# What to produce:
Write out the stretch from the line containing "Screen dimensions: 574x401" through the line containing "Action: (x=441, y=329)" again, swapping "Save as" for "Export" and keeping everything else unchanged. Omit the pictures from your answer.

# Data excerpts:
★ ★ ★ ★ ★
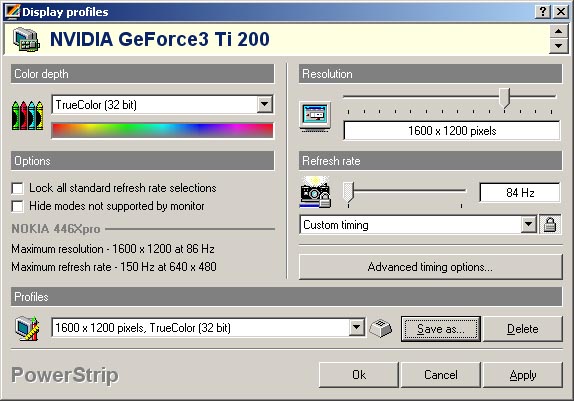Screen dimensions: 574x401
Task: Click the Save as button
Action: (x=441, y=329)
★ ★ ★ ★ ★
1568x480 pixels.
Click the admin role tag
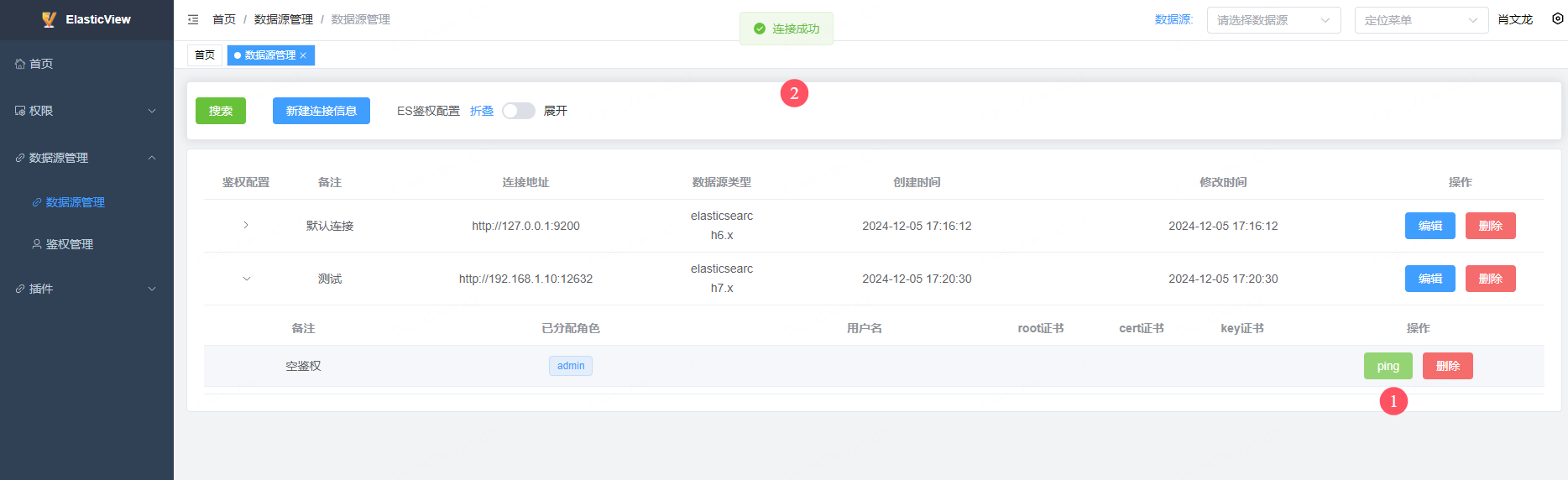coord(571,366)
★ ★ ★ ★ ★
# Exercise answer:
Screen dimensions: 574x401
Task: Click the Export button
Action: (x=441, y=329)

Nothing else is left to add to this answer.